[[ Exercise data open ]]

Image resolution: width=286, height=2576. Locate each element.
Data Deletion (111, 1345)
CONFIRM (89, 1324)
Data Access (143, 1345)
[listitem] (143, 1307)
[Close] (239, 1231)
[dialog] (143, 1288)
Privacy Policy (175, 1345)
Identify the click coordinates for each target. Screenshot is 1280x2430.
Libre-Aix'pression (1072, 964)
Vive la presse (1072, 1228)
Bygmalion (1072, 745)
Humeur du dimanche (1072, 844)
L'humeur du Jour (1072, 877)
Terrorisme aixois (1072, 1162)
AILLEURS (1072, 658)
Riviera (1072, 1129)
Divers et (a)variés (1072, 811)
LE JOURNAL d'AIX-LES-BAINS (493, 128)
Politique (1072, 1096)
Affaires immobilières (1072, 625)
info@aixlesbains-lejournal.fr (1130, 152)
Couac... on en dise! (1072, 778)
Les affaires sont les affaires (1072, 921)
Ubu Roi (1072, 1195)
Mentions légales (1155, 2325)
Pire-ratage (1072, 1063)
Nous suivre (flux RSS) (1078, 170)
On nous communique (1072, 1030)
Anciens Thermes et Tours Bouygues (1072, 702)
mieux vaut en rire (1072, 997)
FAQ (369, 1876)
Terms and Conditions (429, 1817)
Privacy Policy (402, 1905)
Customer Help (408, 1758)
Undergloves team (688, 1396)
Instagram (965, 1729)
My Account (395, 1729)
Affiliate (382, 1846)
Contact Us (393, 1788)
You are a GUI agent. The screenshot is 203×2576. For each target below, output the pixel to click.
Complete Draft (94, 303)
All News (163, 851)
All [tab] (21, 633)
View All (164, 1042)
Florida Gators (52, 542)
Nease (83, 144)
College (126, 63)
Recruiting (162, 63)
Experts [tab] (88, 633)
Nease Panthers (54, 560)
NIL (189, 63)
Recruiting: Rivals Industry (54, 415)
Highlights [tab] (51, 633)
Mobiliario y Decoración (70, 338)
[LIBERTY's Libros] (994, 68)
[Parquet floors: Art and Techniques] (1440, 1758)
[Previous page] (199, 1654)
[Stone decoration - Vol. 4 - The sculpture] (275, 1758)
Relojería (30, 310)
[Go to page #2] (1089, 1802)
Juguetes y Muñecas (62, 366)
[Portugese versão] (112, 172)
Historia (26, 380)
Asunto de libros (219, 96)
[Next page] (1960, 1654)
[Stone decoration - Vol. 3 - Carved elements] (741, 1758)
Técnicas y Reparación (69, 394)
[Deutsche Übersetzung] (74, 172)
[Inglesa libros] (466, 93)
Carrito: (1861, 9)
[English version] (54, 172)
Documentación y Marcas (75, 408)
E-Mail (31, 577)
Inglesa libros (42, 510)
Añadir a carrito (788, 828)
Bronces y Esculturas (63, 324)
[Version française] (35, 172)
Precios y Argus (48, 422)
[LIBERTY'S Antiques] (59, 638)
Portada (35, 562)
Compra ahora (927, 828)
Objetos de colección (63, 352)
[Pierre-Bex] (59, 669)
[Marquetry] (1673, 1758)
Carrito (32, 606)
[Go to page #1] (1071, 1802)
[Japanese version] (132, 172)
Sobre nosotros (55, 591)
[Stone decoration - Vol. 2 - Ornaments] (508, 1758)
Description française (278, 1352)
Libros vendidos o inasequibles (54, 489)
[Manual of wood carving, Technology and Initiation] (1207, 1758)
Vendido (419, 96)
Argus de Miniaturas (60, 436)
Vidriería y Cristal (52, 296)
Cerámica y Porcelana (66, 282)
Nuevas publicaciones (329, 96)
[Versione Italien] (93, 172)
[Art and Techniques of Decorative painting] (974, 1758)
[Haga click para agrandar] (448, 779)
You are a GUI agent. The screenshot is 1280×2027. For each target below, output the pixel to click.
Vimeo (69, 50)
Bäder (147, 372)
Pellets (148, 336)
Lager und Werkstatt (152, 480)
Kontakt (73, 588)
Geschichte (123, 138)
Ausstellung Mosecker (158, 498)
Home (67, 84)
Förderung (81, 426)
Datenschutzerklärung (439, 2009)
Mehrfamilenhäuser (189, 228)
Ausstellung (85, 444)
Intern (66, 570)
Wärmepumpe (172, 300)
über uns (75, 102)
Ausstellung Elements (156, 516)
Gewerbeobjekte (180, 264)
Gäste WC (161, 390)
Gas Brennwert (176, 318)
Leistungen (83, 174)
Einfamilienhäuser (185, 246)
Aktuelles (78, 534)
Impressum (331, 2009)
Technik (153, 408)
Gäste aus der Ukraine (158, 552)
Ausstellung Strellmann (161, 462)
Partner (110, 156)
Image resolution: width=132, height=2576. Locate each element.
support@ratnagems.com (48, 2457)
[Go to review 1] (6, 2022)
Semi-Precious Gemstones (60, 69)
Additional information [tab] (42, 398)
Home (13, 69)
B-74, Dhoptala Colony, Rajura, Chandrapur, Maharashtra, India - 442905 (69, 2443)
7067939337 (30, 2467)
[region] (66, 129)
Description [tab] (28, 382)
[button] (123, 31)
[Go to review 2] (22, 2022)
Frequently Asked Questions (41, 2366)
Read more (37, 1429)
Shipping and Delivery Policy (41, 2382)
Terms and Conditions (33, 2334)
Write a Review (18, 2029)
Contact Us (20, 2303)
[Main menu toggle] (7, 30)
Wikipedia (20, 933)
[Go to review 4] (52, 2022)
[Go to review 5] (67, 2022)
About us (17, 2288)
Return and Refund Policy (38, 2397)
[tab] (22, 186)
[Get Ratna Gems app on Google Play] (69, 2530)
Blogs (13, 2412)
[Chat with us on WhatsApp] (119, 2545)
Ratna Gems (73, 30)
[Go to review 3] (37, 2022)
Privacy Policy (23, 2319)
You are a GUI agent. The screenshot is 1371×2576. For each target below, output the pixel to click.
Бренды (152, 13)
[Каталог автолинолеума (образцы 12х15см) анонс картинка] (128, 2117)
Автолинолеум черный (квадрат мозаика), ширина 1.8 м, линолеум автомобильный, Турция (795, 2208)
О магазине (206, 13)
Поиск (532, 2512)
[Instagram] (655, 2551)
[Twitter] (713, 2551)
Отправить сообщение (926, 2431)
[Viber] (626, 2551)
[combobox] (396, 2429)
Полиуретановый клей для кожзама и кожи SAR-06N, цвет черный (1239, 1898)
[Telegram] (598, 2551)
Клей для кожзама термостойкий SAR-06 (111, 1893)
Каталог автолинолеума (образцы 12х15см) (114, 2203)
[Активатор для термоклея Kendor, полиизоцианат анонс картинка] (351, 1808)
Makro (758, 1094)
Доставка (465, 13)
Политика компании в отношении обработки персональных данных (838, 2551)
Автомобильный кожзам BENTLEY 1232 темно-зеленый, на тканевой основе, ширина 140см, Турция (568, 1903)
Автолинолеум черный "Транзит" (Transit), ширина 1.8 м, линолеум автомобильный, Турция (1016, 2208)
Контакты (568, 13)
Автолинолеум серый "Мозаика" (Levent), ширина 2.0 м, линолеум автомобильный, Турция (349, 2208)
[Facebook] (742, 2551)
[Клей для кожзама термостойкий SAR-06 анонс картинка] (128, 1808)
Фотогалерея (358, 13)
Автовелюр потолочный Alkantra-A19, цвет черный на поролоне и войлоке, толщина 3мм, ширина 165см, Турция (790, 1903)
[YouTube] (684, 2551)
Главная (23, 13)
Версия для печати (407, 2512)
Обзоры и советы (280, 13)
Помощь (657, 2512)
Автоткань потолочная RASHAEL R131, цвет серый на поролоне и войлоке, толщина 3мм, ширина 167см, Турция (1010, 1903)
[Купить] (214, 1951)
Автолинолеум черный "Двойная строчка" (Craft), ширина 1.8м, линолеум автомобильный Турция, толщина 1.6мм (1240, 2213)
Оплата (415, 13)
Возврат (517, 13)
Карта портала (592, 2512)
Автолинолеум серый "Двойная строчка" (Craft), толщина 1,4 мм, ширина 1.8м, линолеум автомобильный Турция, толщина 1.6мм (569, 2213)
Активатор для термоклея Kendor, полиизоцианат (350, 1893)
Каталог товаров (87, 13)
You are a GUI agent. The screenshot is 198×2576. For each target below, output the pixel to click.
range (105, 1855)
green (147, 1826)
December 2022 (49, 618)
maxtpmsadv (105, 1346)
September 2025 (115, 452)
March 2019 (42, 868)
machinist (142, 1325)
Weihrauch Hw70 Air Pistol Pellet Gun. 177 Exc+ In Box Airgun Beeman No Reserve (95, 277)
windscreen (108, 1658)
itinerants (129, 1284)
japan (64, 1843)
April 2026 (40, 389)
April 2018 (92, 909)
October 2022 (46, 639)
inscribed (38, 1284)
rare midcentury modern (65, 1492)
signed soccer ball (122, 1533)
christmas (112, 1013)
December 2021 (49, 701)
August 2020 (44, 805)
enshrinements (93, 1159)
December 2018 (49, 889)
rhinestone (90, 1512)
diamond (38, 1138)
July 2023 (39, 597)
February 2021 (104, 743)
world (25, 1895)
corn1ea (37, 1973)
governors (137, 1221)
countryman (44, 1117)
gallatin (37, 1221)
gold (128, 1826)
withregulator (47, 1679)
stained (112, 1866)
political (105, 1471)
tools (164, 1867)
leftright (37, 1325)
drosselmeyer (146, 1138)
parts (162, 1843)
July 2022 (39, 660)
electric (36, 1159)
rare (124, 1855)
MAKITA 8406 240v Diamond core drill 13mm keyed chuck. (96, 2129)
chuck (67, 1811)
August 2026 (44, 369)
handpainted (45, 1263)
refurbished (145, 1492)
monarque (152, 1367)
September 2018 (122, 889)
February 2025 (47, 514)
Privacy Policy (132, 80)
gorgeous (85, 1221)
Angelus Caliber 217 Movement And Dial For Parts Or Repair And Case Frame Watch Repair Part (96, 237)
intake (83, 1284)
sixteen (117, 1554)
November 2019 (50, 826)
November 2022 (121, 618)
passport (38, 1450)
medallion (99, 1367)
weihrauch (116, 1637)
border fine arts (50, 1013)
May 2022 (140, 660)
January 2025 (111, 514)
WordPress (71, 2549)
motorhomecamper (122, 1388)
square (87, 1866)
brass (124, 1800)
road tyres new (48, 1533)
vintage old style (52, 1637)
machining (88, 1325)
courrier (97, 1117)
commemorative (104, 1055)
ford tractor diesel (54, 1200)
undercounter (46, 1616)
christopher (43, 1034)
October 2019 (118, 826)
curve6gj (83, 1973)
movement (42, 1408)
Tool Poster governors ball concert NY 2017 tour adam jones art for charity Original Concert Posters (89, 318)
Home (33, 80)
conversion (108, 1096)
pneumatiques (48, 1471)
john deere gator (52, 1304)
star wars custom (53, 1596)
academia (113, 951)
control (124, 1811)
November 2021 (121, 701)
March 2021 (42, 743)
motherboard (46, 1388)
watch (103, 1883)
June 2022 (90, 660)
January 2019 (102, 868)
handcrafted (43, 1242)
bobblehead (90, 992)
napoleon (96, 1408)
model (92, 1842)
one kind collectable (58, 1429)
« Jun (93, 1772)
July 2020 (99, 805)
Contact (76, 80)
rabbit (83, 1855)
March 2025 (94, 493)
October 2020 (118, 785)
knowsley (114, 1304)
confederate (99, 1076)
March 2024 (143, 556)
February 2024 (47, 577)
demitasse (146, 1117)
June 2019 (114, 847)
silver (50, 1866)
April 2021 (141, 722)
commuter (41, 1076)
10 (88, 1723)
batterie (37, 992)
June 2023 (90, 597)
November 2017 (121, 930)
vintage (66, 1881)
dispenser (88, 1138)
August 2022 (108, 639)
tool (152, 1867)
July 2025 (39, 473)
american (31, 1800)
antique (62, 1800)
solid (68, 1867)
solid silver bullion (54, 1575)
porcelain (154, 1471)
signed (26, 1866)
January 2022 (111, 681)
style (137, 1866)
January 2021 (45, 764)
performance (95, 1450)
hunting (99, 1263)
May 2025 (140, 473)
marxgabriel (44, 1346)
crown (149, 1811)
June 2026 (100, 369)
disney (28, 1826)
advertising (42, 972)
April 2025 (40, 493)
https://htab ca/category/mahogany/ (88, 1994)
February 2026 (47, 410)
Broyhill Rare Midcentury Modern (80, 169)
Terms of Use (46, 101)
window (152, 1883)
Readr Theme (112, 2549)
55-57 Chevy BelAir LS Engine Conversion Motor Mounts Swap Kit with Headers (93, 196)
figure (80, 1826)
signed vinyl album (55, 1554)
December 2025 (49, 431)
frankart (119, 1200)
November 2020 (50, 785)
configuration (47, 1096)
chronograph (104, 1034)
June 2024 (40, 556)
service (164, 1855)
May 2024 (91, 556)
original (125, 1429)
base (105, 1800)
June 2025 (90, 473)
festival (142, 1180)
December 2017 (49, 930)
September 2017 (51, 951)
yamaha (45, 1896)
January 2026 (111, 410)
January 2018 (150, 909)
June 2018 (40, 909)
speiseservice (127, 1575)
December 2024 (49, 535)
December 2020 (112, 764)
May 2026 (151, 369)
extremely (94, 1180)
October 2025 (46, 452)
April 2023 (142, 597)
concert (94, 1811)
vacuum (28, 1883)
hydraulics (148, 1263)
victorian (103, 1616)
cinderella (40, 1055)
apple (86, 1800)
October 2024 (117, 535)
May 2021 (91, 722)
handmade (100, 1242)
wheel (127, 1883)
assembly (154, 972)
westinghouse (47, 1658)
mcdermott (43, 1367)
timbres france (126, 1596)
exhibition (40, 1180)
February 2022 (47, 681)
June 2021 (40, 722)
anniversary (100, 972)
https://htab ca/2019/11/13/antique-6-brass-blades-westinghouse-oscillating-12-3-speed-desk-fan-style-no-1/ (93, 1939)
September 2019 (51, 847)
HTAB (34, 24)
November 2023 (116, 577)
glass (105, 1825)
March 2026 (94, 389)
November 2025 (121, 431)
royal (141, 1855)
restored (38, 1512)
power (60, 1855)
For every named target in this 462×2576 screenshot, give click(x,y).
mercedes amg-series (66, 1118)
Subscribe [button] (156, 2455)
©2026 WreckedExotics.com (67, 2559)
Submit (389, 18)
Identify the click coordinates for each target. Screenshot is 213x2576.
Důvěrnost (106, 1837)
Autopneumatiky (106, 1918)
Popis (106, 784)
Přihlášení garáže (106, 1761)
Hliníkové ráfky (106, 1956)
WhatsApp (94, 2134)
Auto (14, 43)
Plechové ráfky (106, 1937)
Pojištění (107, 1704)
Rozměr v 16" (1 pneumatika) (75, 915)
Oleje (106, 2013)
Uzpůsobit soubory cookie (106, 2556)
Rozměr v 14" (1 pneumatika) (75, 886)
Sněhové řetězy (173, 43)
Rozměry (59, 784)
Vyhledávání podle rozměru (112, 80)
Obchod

[[ Exercise data closed ]]

After locating the line with "withregulator (47, 1679)" above, return that line and every later line through the one with "June 2023 (90, 597)", word for word and with nothing else.

• [Solution]
withregulator (47, 1679)
stained (112, 1866)
political (105, 1471)
tools (164, 1867)
leftright (37, 1325)
drosselmeyer (146, 1138)
parts (162, 1843)
July 2022 (39, 660)
electric (36, 1159)
rare (124, 1855)
MAKITA 8406 240v Diamond core drill 13mm keyed chuck. (96, 2129)
chuck (67, 1811)
August 2026 (44, 369)
handpainted (45, 1263)
refurbished (145, 1492)
monarque (152, 1367)
September 2018 (122, 889)
February 2025 (47, 514)
Privacy Policy (132, 80)
gorgeous (85, 1221)
Angelus Caliber 217 Movement And Dial For Parts Or Repair And Case Frame Watch Repair Part (96, 237)
intake (83, 1284)
sixteen (117, 1554)
November 2019 (50, 826)
November 2022 (121, 618)
passport (38, 1450)
medallion (99, 1367)
weihrauch (116, 1637)
border fine arts (50, 1013)
May 2022 (140, 660)
January 2025 (111, 514)
WordPress (71, 2549)
motorhomecamper (122, 1388)
square (87, 1866)
brass (124, 1800)
road tyres new (48, 1533)
vintage old style (52, 1637)
machining (88, 1325)
courrier (97, 1117)
commemorative (104, 1055)
ford tractor diesel (54, 1200)
undercounter (46, 1616)
christopher (43, 1034)
October 2019 (118, 826)
curve6gj (83, 1973)
movement (42, 1408)
Tool Poster governors ball concert NY 2017 tour adam jones art for charity Original Concert Posters (89, 318)
Home (33, 80)
conversion (108, 1096)
pneumatiques (48, 1471)
john deere gator (52, 1304)
star wars custom (53, 1596)
academia (113, 951)
control (124, 1811)
November 2021 (121, 701)
March 2021 (42, 743)
motherboard (46, 1388)
watch (103, 1883)
June 2022 (90, 660)
January 2019 (102, 868)
handcrafted (43, 1242)
bobblehead (90, 992)
napoleon (96, 1408)
model (92, 1842)
one kind collectable (58, 1429)
« Jun (93, 1772)
July 2020 (99, 805)
Contact (76, 80)
rabbit (83, 1855)
March 2025 (94, 493)
October 2020 (118, 785)
knowsley (114, 1304)
confederate (99, 1076)
March 2024 (143, 556)
February 2024 (47, 577)
demitasse (146, 1117)
June 2019 (114, 847)
silver (50, 1866)
April 2021 (141, 722)
commuter (41, 1076)
10 (88, 1723)
batterie (37, 992)
June 2023 (90, 597)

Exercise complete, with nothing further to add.